COMMENT: Come on, Singapore, don't treat our workers like unprotected cattle
If we had cash for free Marine Parade buses, we can afford safe transport for workers, says best-selling author Neil Humphreys.
Migrant workers have really missed a trick in the last year or so.
They should've lied about their personal circumstances. Rather than say they were off to build a multi-million-dollar investment property, they should've said they were residents of Marine Parade. They would've got a free ride to work.
And the shuttle bus service would've come with all the latest mod cons, too, like windows.
Such luxuries were enjoyed by the folks of Marine Parade, thanks to a free shuttle bus service that started in July 2024 and will end on Nov 20. The free rides were part of a pilot project and apparently served their purpose; the objectives of which remain a little vague.
But let's not digress. Let's get a month of decent commuting travel for our heroic migrant workers before the free shuttle service ends next month. It's very simple, chaps. Just get on the bus with a fake limp and say you're off to the Marine Parade polyclinic.
Now, be warned. The kaypoh driver may test your residency credentials. That's easy. Just say you still miss Goh Chok Tong and there was no need to demolish the Marine Parade library. You'll sound like a native.
If you don't, then you're stuck with the alternative that no one likes to talk about, until there's an accident like the one at Sungei Kadut, where two lorries collided last week and 21 people were taken to hospital.
When 'ferrying' sounds nicer than it is
According to the newspaper reports, one lorry was "ferrying nine passengers". The other lorry was "ferrying 11 passengers".
The word "ferrying" is doing a lot of work there, isn't it? Ferrying sounds positively jaunty, i.e. The Dream Cruises ferried passengers to Thailand. The Cambodian mafia-funded super yacht ferried corrupt politicians to a private island. That kind of thing.
The term conjures images of beaming couples in breezy trousers dragging designer luggage across a red-carpeted gangplank, rather than a dozen migrant workers packed onto the back of an open lorry in the KPE tunnel.
It's rather like saying the Titanic was ferrying passengers into the Atlantic Ocean.
Inconsistent road safety culture
But let's be honest, Singapore has a rather schizophrenic attitude towards road safety and behaviour.
Spend an extra minute or two at a drop-off bay and minds will melt.
But a delivery rider can swerve across three lanes, terrorise kids on a crossing, bump up a curb and send an auntie into the longkang, all with one hand, because he's smoking with the other, while blasting Mandopop ballads from an outsized speaker.
On a balance sheet, we're a first world nation. Inside a car, we've got a baby balanced on our knees in the front seat, whilst Timmy the toddler stands on the back seat to get a better view of the windscreen he's about to sail through when the family saloon whacks the delivery rider's outsized speaker.

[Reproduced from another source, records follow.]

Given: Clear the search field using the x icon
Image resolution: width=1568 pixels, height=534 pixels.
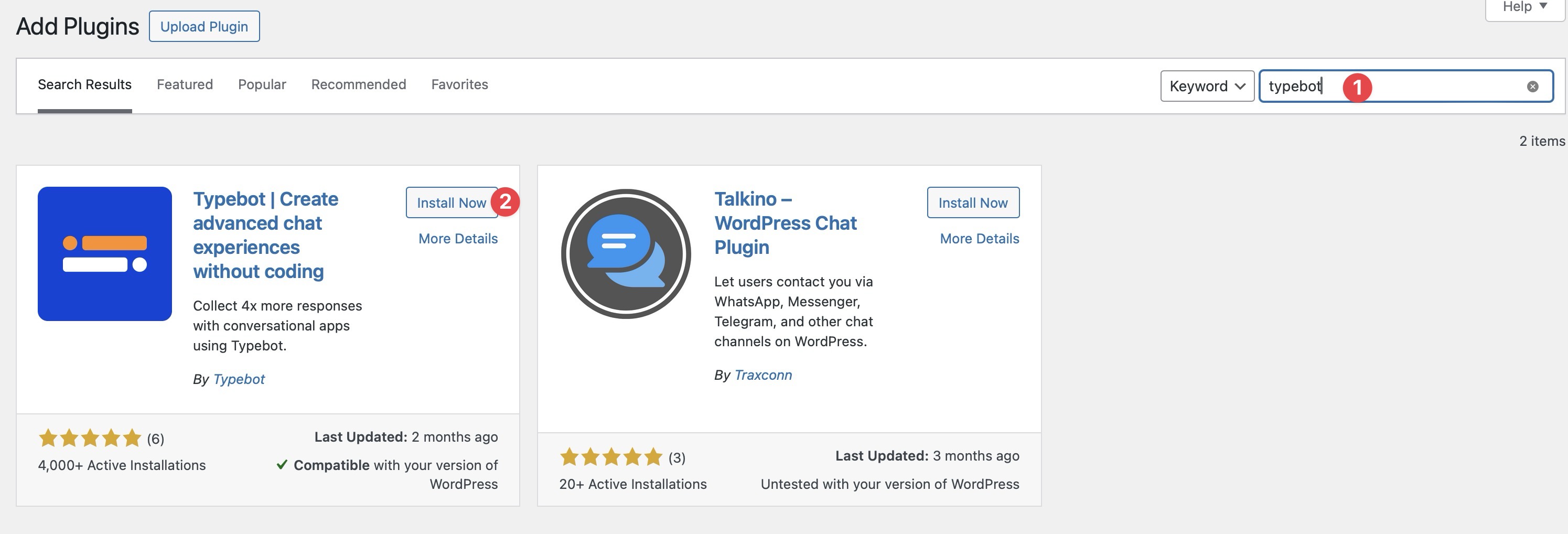Looking at the screenshot, I should [1533, 86].
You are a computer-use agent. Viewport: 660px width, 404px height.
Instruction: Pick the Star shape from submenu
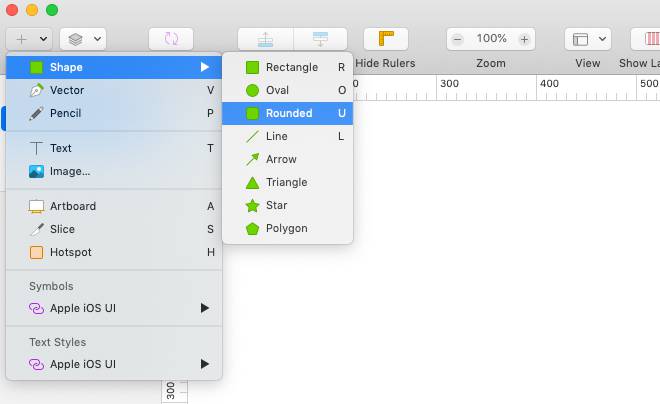click(x=276, y=205)
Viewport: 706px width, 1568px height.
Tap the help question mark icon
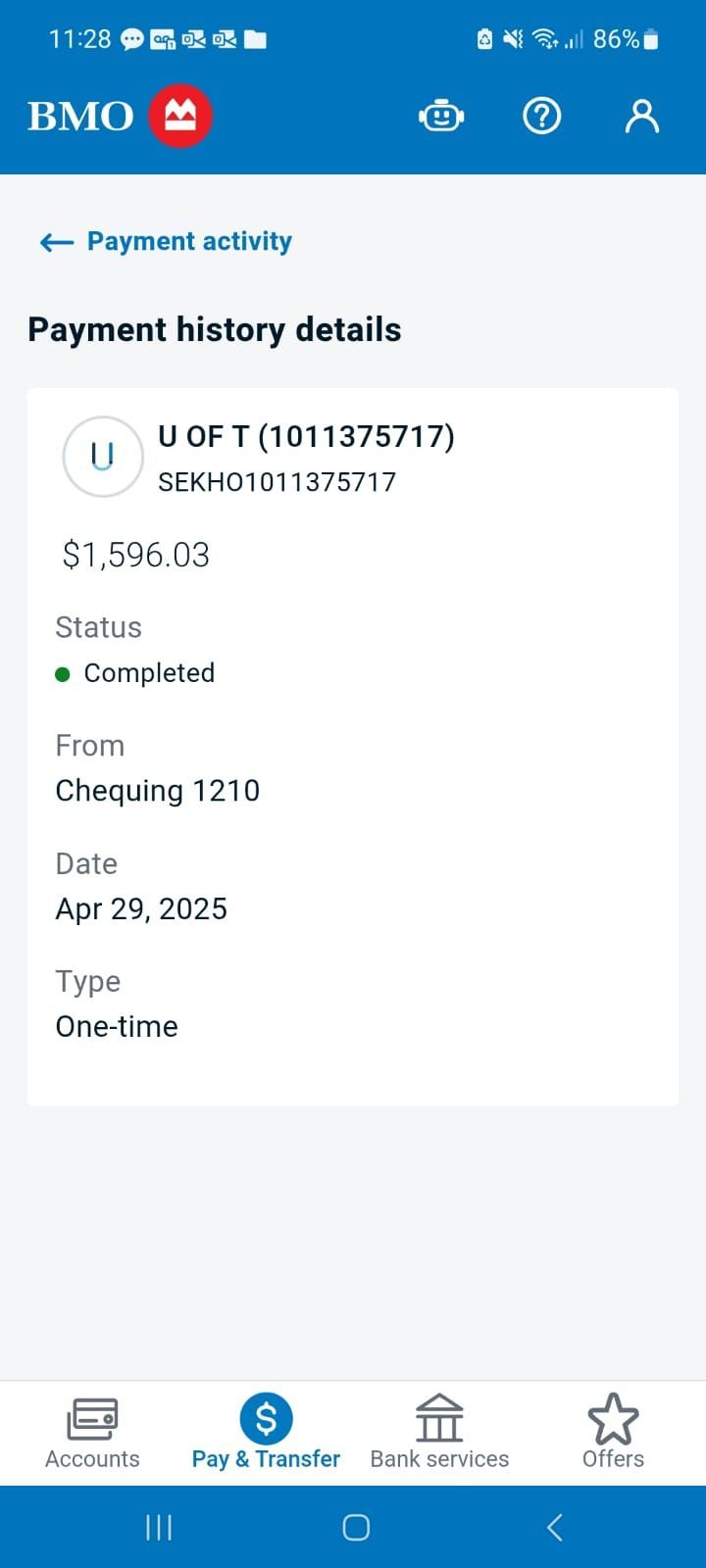[x=541, y=116]
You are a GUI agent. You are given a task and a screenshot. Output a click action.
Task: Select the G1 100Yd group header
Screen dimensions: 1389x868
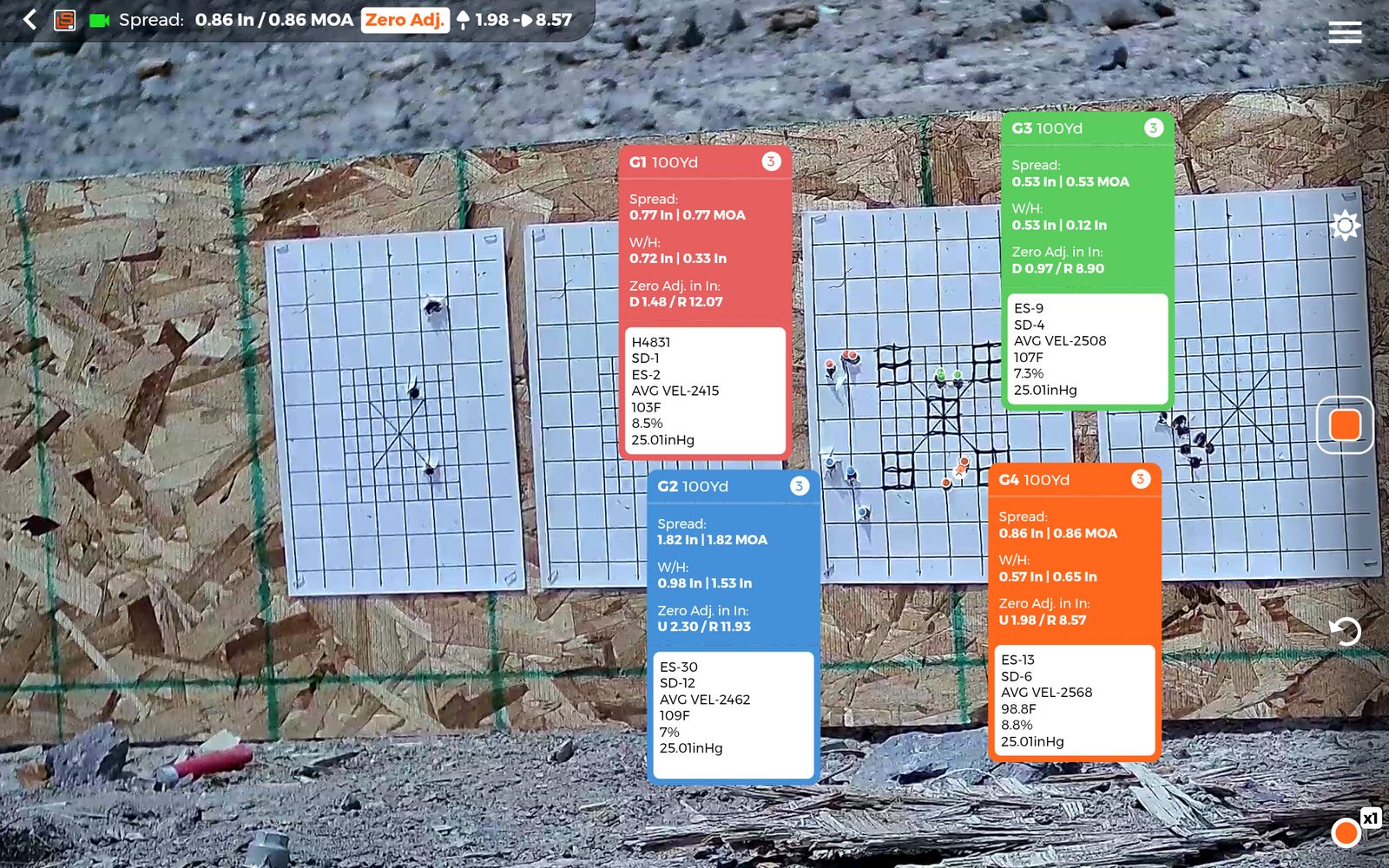(x=664, y=162)
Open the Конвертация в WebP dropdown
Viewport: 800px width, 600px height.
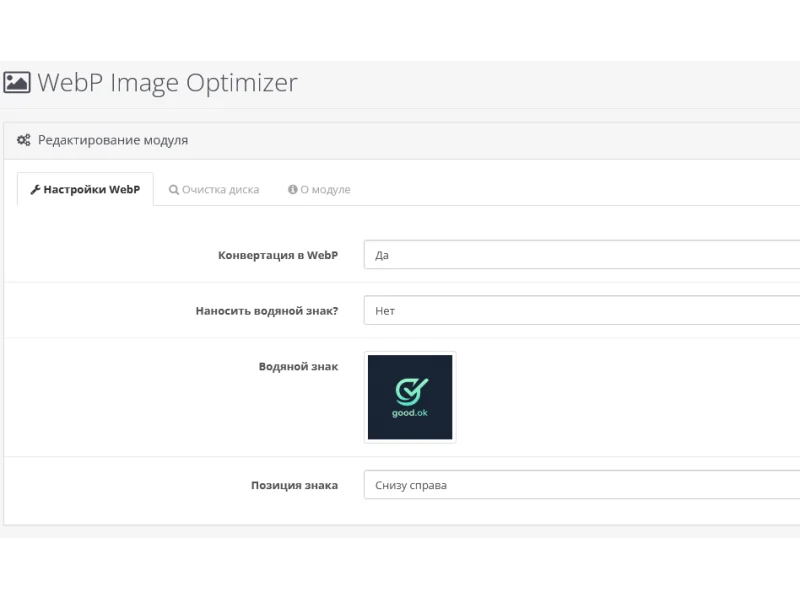582,255
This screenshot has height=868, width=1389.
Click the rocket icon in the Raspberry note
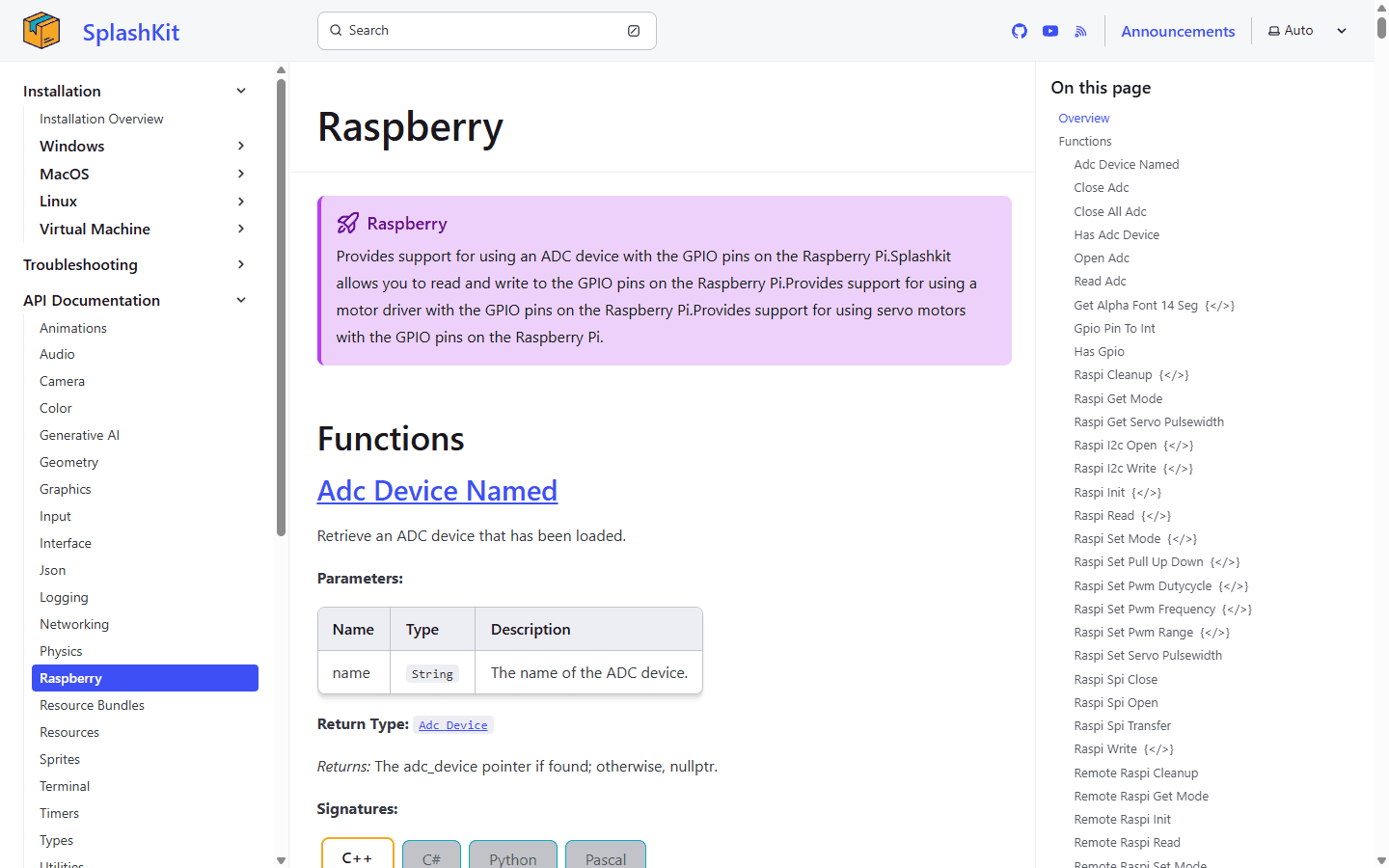pos(347,223)
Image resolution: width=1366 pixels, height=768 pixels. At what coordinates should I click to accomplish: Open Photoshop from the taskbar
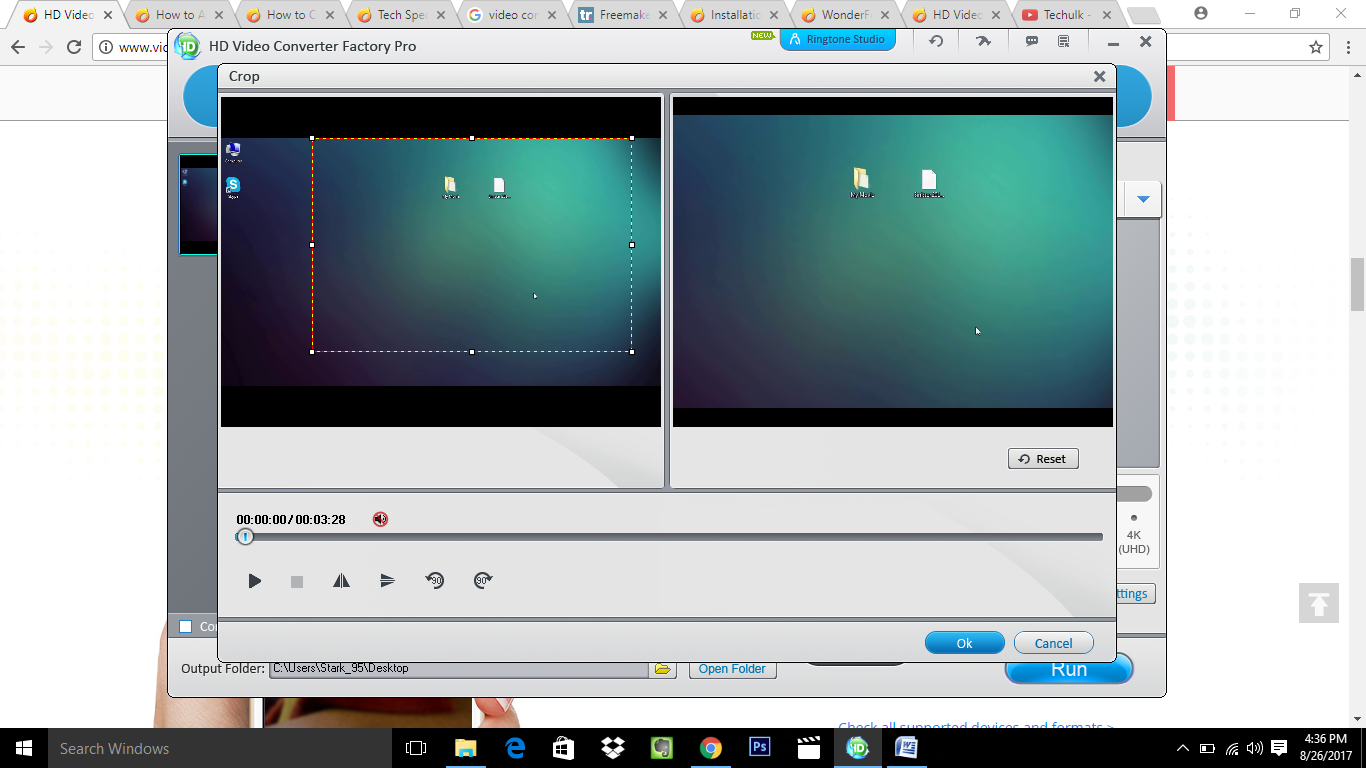point(760,748)

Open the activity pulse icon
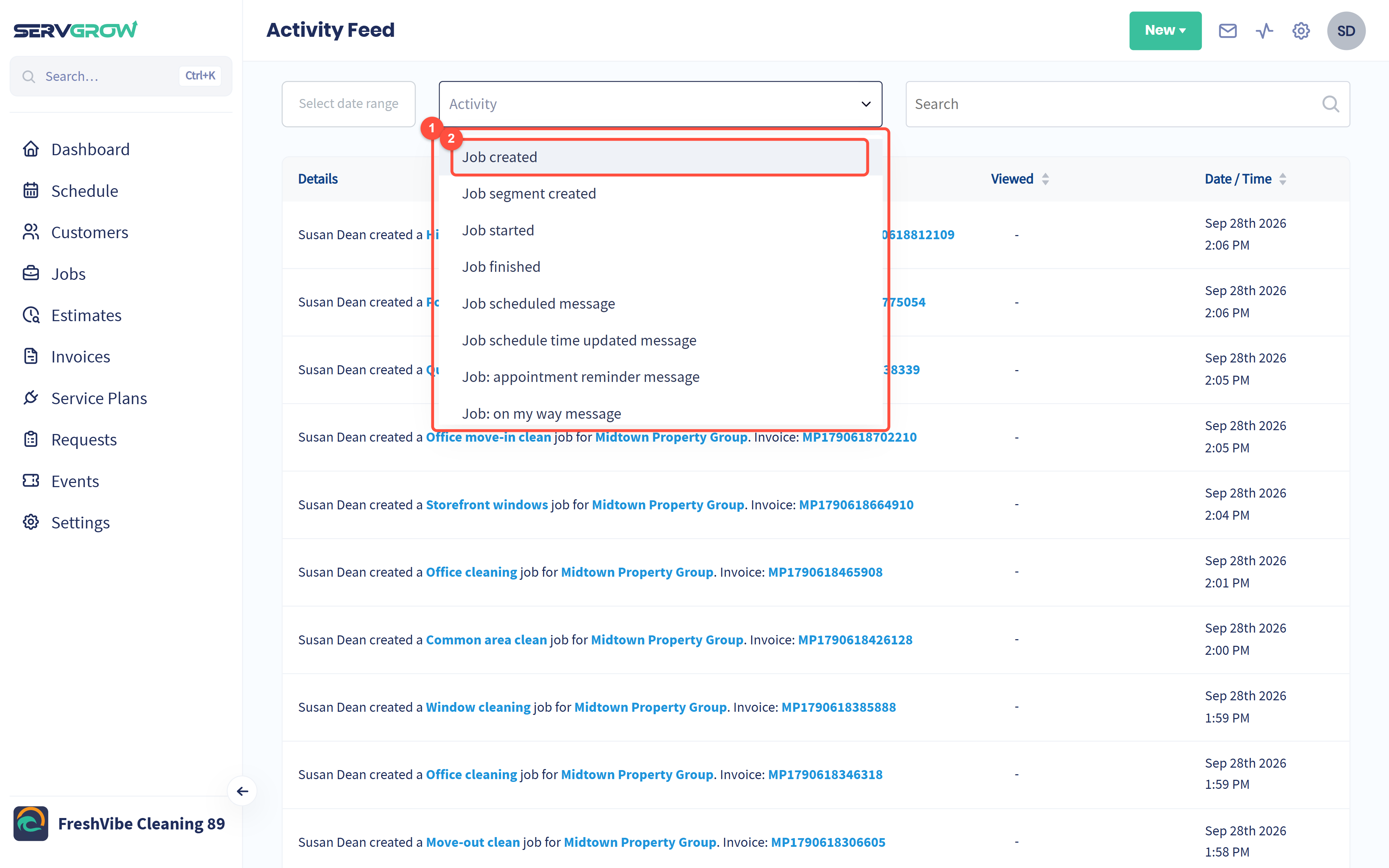(x=1264, y=31)
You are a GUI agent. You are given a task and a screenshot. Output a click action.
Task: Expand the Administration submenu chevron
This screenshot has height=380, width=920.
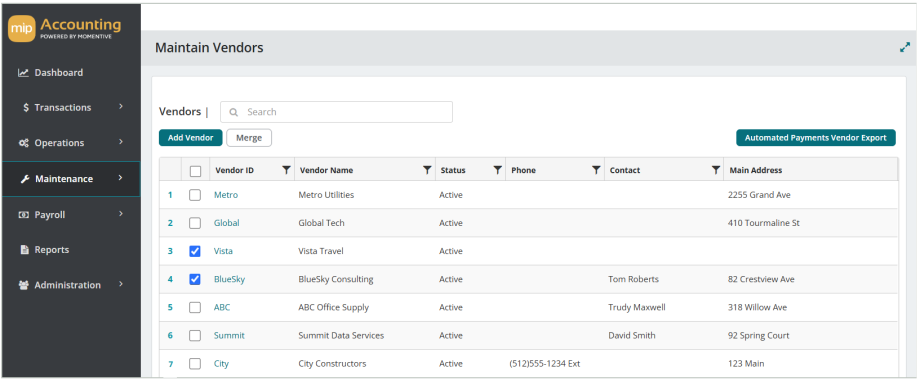coord(121,284)
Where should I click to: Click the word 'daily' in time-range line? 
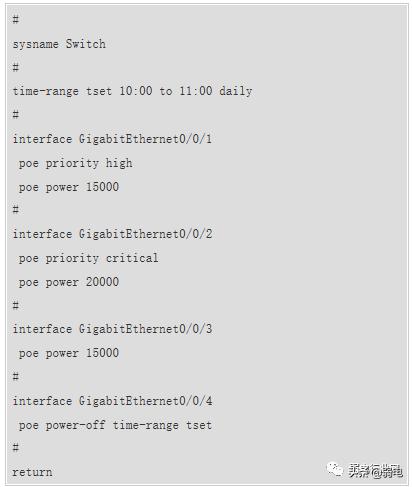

It's not so much a third world as it is an alternative reality, a surreal cityscape where it's still considered acceptable to "ferry" migrant workers on the backs of open trucks because a) it's cheaper than those futuristic vehicles with their space-age devices (i.e. minibuses with seatbelts). And b) some workers already have plastic chairs to sit on, which ensures extra comfort (but essentially serve as 007-esque ejector seats in a Sungei Kadut collision).
Cost has always been the fallback position. The common argument is a familiar one. Of course, we'd like to lavish migrant workers with modern transport luxuries like, er, walls, but the additional expenses might not be practical for small enterprises.
Throw in the shortage of bus drivers and basic supply and demand economics prevails. Open lorries are cheaper and more plentiful.
For such literal logic to stand, it should be applied across all industries. We'd like to build more polyclinics, for example, but an ageing population and shrinking fertility rates are increasing cost and manpower challenges, so take auntie to see Ah Beng the Butcher for her colonoscopy instead. Never mind the bloodstained apron, you should see what Ah Beng can do with a carving knife and a lump of old mutton. No offence, Auntie.
Shouldn't wait for tragedy to act
We wouldn't do that. Obviously. Empathy and compassion must trump dollars and cents. For our collective conscience, the optics need to be right. When you see migrant workers huddled together on an open lorry on a stormy expressway, how does it make you feel?
In 2023, the Ministry of Transport responded to two petitions concerning workers being ferried around on lorries, because Singaporeans do care. Instinctively, we know it's wrong. Just as we know that the recent Sungei Kadut collision was a lucky escape for the victims. And for us. Because there were no fatalities. Injuries are easier on the conscience. They can be fixed and forgotten.
We got away with it. This time.
But an empathetic society shouldn't need a death toll to realise that treating our workers like unprotected cattle on trucks isn't the civilised behaviour of a first world nation.
Neil Humphreys is an award-winning writer and radio host, a successful author and a failed footballer.